Money? No problem

Nel numero scorso è uscita una mia intervista ai Subsonica. Alcuni dei commenti che ho ricevuto mi offrono lo spunto per parlare di una questione rilevante. Mi riferisco alla transazione economica legata al passaggio con la Emi, al fatto che se da un lato in giro si sentono cifre da Monòpoli (non solo irreali ma quasi leggendarie), dall’altro i diretti interessati non hanno risposto. Questa reazione ha ovviamente molto ringalluzzito l’ala mitica: “Ecco, hanno preso tanti di quei soldi che si vergognano a dirlo”. Siccome però la domanda l’ho fatta io, mi piacerebbe chiarirne il senso.

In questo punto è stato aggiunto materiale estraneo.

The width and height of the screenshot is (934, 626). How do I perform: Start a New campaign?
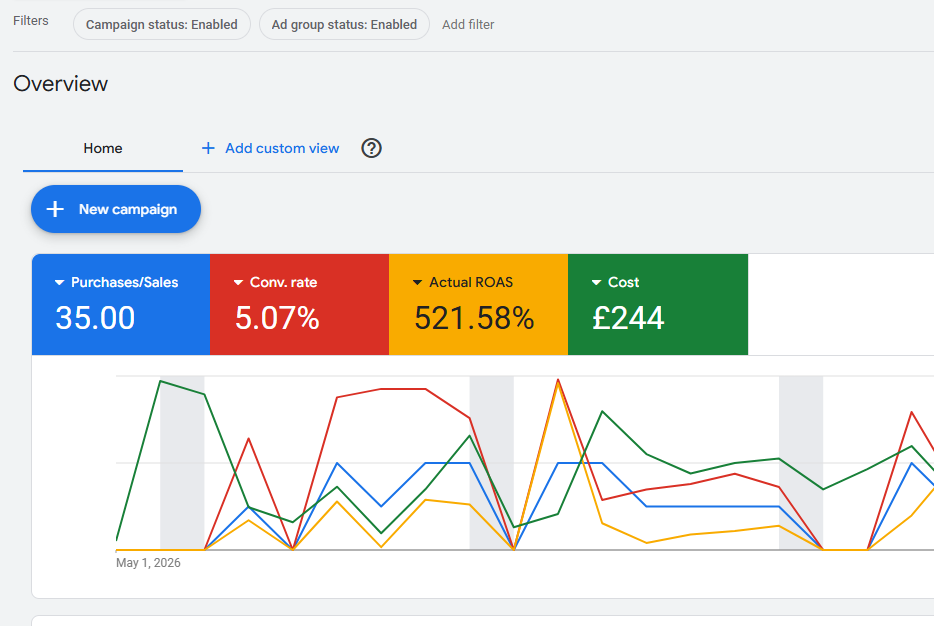116,209

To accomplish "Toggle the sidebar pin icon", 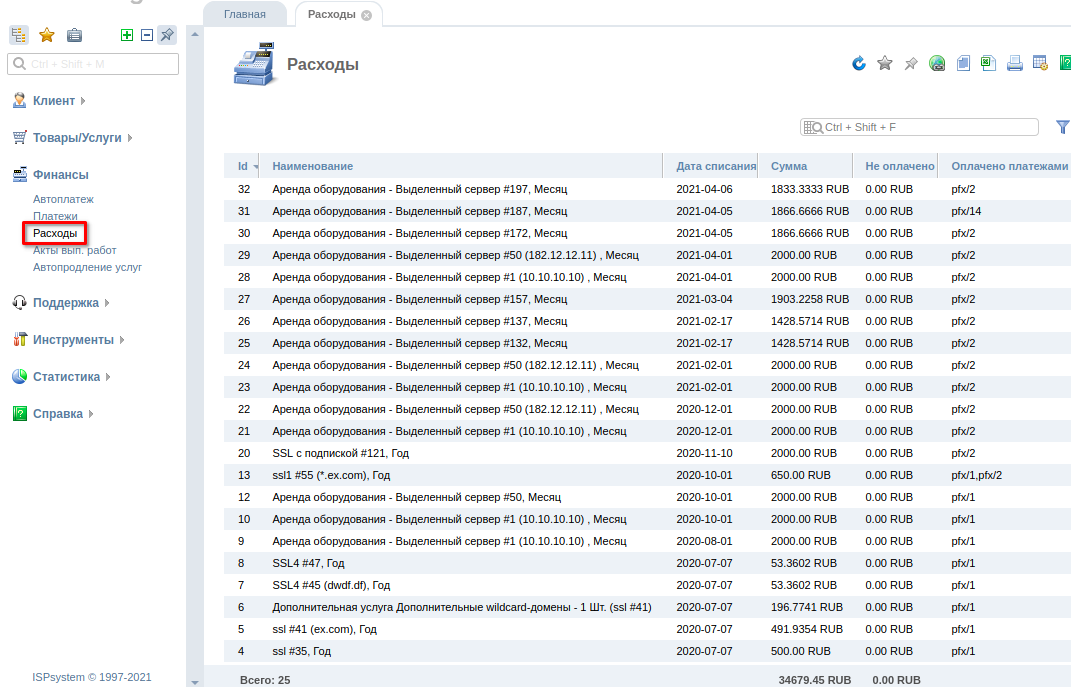I will pyautogui.click(x=167, y=35).
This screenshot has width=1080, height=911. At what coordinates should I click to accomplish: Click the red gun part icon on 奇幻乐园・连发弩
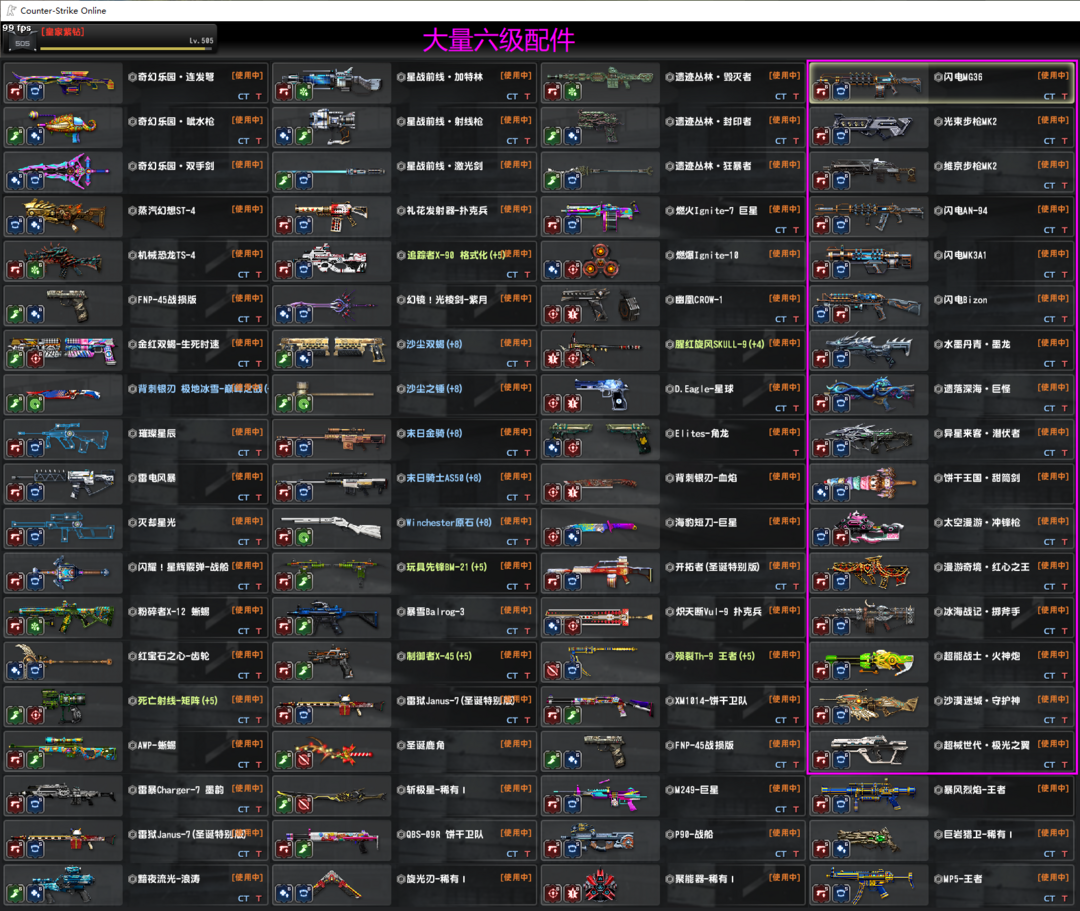tap(16, 92)
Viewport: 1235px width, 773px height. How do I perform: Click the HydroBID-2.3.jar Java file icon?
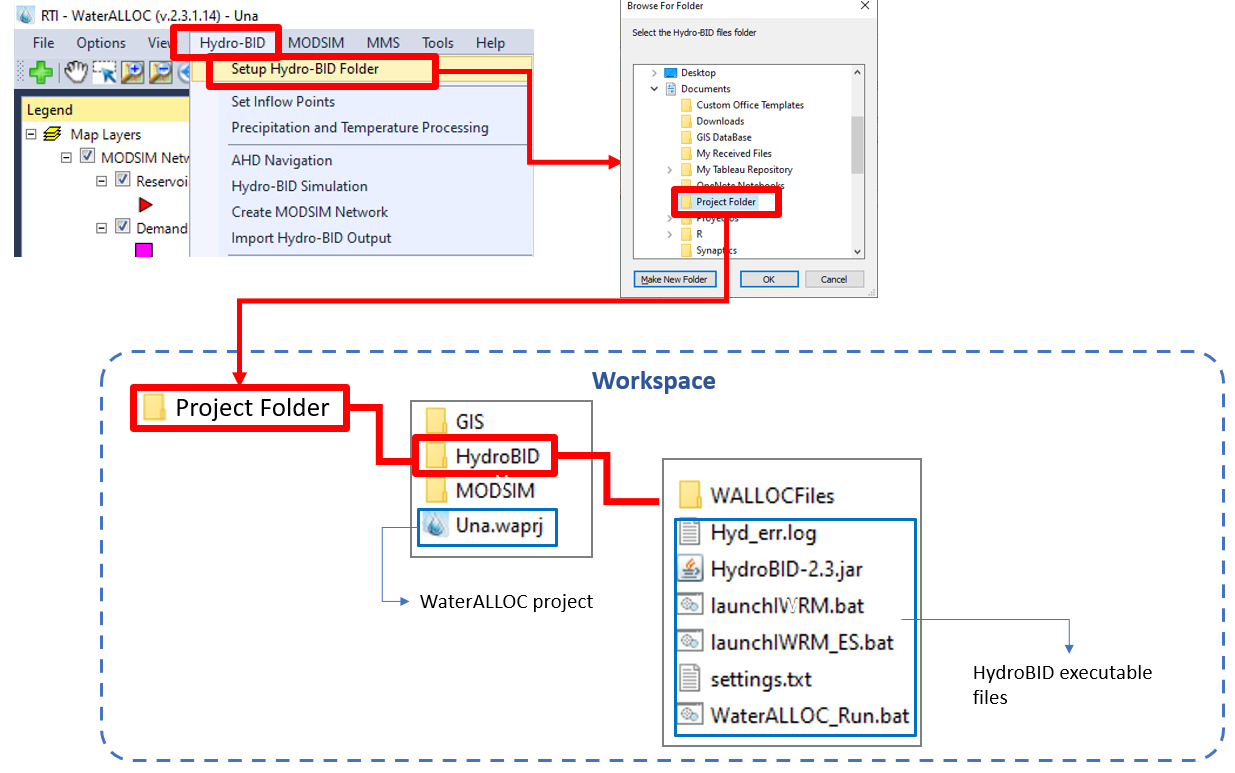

Mi pare che i Subsonica in questi anni abbiano fatto un ottimo lavoro. Partiti da un contesto socio-musicale ben preciso (questo qui di Rumore), provenienti da esperienze diverse ma tutte in qualche modo stimabili, hanno capitalizzato questo passato in maniera lieve e signorile, una cosa rara. Hanno saputo mantenere uno standard molto alto nei due settori nei quali producono, le registrazioni e i concerti, creando un suono e uno stile riconoscibile in ambedue. Hanno macinato chilometri e date, costruendo una notevole credibilità e portando un po’ dell’etica del loro passato, come il biglietto calmierato, anche in situazioni dov’era una novità: immagino che dopo Sanremo abbiano suonato in posti assai diversi. Hanno lavorato in un contesto indie facendo crescere la loro label fino a toccare, ma questa è solo la mia impressione, il tetto delle possibilità di un’indipendente italiana nel terzo millennio. Vorrei precisare a scanso di equivoci che non mi piace tutto dei Subsonica: ho trovato estenuante la loro strategia dei ritornelli, soprattutto nei live, e quell’aria un po’ Vogue Uomo che ha caratterizzato alcune sortite dei singoli m’ha fatto sorridere, ma solo perché penso che siano una band importante per la scena italiana: le cazzate di dj Francesco invece le ho dimenticate subito.

La mia domanda era priva di malizia e aveva un triplice scopo: fugare le voci incontrollate, capire la logica di questa transazione e cosa significasse per la band. Loro invece si sono chiusi a riccio, anche perché qualcuno li accusa di essersi arricchiti, di aver firmato per un mucchio di milioni. E se fosse? Ottimo, bravi. Questa idea che pezzente significhi integro m’ha proprio stufato. Hanno fatto i soldi? Se li meritano, hanno lavorato duro anche per questo e adesso incassano. Che c’è di strano? I Daft Punk non hanno fatto bingo? I Police erano miliardari a 25 anni, i Green Day a 23. Bennato ha la pensione assicurata, e pure Zucchero. Per quale ragione i Subsonica dovrebbero essere più poveri? Voglio farvi una confessione: m’è capitato di prendere tremila euro per una conferenza, o cinquemila per due giorni di lavoro. Personalmente ho due tariffe (a parità di impegno, o quasi): pochissimo o moltissimo, e quando scatta la seconda non ho remore di sorta. So di fornire un buon prodotto, perché dovrei chiedere poco? Ma la questione si fa davvero interessante quando ci si chiede come mai qualcuno si arrabbi se i Subsonica guadagnano molti soldi ma nessuno faccia caso a quanti ne fanno i Gorillaz. Il motivo è interessante: dai Subsonica ci si aspetta una sorta di integrità, di durezza/purezza di cui Trent Reznor può fare a meno, perché loro vengono da un certo percorso e che sono arrivati fino qui senza cesure, in maniera lineare. Ecco perché qualcuno si scandalizza: percepisce i Subsonica tra “i suoi” – e ha ragione.

In questo caso però sarebbe più saggio tenere il fiato sospeso e vedere che succede. Perché la sfida è doppia, e non semplice. Innanzitutto far diventare Casasonica (una label italiana finalmente benestante) una realtà visibile e sfaccettata, in grado di far crescere altri artisti (anche non Subsonici) e di arricchire la scena, riuscendo a mantenere uno stile giusto e sensato pur essendo nella stessa Major dei Blue. E poi conservare intatto un certo spirito estremo e radicale, utile a produrre certa musica, pur potendosi permettere la Jacuzzi XL e l’abbonamento al club del golf. Questa è la prova più difficile, e speriamo che se la cavino: l’alternativa sarebbe un po’ triste per tutti, mi pare.